What is being asked →
Print the items starting with the line containing "This screenshot has height=545, width=1248." and going on through the line containing "coord(224,105)", keeping every line exactly as it is.

Given records →
━━━━━━━━━━━━━━━━━━━━
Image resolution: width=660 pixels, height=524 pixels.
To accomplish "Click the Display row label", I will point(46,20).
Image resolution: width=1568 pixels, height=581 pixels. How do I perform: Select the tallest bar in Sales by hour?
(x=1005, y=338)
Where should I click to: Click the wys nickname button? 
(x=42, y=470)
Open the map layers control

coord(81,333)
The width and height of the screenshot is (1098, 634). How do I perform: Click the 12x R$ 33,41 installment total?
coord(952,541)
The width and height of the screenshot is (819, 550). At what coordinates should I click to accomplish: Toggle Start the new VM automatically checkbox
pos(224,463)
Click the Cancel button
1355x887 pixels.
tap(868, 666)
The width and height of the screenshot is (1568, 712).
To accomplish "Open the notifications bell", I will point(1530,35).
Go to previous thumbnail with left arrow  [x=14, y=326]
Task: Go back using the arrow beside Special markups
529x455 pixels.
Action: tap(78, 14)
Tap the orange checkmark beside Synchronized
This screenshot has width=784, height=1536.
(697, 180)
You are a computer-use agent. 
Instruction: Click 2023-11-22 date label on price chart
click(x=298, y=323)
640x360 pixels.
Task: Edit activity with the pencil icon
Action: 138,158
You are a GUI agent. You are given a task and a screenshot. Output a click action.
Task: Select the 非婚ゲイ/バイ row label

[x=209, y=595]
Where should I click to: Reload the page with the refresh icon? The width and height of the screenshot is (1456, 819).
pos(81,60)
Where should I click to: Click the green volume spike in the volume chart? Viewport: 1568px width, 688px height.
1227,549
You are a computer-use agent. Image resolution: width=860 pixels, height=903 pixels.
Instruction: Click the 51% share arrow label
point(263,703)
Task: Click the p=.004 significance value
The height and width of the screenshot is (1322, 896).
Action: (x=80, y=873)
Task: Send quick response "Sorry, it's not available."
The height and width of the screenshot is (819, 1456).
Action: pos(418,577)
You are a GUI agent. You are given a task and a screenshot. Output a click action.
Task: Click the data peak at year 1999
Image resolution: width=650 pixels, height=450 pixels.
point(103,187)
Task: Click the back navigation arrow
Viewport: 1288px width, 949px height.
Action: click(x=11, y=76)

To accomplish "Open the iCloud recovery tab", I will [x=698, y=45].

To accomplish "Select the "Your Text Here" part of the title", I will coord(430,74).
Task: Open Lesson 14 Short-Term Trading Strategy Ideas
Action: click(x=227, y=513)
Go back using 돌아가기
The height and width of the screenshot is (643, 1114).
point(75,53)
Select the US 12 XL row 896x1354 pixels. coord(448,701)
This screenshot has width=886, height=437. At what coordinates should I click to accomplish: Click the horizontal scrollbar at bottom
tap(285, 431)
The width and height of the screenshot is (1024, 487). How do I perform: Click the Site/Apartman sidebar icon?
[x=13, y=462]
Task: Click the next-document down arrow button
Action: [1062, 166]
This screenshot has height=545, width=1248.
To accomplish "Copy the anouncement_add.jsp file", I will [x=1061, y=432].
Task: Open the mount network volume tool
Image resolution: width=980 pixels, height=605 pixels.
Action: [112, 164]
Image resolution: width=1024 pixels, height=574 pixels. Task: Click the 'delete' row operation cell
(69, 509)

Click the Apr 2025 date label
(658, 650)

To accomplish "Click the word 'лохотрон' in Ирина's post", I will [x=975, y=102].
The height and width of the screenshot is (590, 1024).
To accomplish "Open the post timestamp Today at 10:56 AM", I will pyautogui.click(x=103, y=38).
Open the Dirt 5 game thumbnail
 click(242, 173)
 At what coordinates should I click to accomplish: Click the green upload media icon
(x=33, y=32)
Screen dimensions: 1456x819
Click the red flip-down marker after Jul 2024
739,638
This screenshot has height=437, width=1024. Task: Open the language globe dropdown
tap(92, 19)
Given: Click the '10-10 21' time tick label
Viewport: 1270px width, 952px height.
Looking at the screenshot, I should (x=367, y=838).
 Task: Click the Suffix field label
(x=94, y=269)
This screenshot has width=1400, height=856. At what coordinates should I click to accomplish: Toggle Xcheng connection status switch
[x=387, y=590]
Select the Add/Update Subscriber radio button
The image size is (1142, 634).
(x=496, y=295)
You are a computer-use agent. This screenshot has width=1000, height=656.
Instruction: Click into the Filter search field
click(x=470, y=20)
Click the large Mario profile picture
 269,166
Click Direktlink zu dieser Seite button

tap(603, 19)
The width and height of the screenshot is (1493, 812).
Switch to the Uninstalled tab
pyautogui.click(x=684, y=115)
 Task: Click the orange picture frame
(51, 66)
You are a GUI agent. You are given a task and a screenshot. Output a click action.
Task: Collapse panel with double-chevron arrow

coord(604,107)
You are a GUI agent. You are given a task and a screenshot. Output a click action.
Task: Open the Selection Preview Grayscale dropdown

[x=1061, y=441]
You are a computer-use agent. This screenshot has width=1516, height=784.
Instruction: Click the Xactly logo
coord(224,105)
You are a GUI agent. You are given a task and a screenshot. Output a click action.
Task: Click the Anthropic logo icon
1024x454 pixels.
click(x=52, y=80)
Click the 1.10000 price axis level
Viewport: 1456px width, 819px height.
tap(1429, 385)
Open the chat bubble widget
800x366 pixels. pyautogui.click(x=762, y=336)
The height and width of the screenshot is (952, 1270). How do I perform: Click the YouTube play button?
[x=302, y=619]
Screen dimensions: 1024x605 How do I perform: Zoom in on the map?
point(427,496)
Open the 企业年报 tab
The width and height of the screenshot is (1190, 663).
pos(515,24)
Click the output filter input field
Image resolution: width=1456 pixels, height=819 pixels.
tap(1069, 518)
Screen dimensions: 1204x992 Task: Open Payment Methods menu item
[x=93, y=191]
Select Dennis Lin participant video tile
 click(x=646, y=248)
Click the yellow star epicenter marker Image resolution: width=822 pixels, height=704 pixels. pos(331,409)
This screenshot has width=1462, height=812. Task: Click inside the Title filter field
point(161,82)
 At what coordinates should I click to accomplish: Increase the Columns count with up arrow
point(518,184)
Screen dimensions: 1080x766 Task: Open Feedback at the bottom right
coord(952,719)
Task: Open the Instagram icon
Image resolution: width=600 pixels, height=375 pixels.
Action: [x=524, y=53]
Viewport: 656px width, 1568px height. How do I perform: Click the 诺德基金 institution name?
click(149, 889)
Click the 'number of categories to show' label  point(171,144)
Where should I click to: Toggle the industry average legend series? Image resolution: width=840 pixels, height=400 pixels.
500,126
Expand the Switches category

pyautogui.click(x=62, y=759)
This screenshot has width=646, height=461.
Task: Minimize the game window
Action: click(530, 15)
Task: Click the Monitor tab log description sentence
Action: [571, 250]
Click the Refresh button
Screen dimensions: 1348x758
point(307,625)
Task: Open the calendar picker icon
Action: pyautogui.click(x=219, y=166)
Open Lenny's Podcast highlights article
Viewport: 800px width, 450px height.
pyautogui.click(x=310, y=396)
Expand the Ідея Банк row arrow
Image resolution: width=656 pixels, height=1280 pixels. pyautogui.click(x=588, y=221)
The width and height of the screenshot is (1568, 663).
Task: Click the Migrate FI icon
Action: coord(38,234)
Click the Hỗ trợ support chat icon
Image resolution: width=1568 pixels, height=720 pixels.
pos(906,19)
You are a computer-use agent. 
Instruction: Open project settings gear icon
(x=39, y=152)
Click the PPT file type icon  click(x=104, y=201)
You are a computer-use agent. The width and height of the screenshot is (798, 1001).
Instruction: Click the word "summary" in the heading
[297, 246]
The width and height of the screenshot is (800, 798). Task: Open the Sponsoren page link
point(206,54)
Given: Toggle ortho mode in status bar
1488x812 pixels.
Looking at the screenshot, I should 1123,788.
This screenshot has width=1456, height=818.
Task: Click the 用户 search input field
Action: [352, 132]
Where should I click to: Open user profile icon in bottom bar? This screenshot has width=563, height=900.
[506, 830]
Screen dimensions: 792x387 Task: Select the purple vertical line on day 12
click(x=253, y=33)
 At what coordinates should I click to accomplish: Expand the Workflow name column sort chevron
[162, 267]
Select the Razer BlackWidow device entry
━━━━━━━━━━━━━━━━━━━━
Task result →
This screenshot has height=545, width=1248.
To accomplish "Copy the anouncement_add.jsp file", I will [x=1061, y=432].
Task: Open the mount network volume tool
Image resolution: width=980 pixels, height=605 pixels.
Action: [112, 164]
Image resolution: width=1024 pixels, height=574 pixels. Task: Click the 'delete' row operation cell
(69, 509)

Click the Apr 2025 date label
(658, 650)

To accomplish "Click the word 'лохотрон' in Ирина's post", I will [x=975, y=102].
The height and width of the screenshot is (590, 1024).
To accomplish "Open the post timestamp Today at 10:56 AM", I will pyautogui.click(x=103, y=38).
Open the Dirt 5 game thumbnail
 click(242, 173)
 At what coordinates should I click to accomplish: Click the green upload media icon
(x=33, y=32)
Screen dimensions: 1456x819
Click the red flip-down marker after Jul 2024
739,638
This screenshot has height=437, width=1024. Task: Open the language globe dropdown
tap(92, 19)
Given: Click the '10-10 21' time tick label
Viewport: 1270px width, 952px height.
Looking at the screenshot, I should (x=367, y=838).
 Task: Click the Suffix field label
(x=94, y=269)
This screenshot has width=1400, height=856. At what coordinates should I click to accomplish: Toggle Xcheng connection status switch
[x=387, y=590]
Select the Add/Update Subscriber radio button
The image size is (1142, 634).
(x=496, y=295)
You are a computer-use agent. This screenshot has width=1000, height=656.
Instruction: Click into the Filter search field
click(x=470, y=20)
Click the large Mario profile picture
 269,166
Click Direktlink zu dieser Seite button

tap(603, 19)
The width and height of the screenshot is (1493, 812).
Switch to the Uninstalled tab
pyautogui.click(x=684, y=115)
 Task: Click the orange picture frame
(51, 66)
You are a GUI agent. You are given a task and a screenshot. Output a click action.
Task: Collapse panel with double-chevron arrow

coord(604,107)
You are a GUI agent. You are given a task and a screenshot. Output a click action.
Task: Open the Selection Preview Grayscale dropdown

[x=1061, y=441]
You are a computer-use agent. This screenshot has width=1516, height=784.
Instruction: Click the Xactly logo
coord(224,105)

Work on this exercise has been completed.